Exercise – Only lines containing the string "screenshot" belong in the answer; find them in the records and copy them.

The data –
········
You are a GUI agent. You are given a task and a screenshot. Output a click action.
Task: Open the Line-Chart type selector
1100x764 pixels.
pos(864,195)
········
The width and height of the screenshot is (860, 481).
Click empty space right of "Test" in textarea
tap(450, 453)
········
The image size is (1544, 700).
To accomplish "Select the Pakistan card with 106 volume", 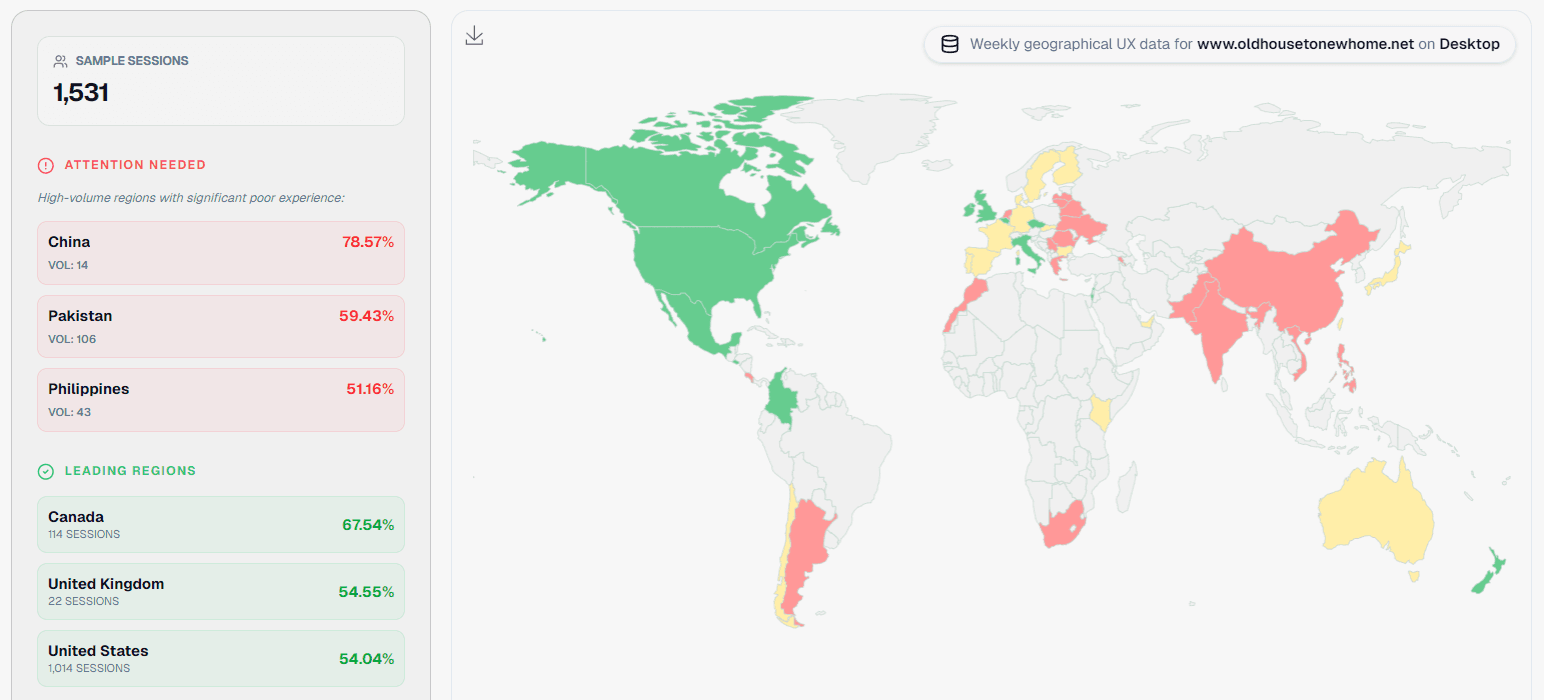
········
Written solution –
You are a GUI agent. You are given a task and a screenshot. Output a click action.
The width and height of the screenshot is (860, 481).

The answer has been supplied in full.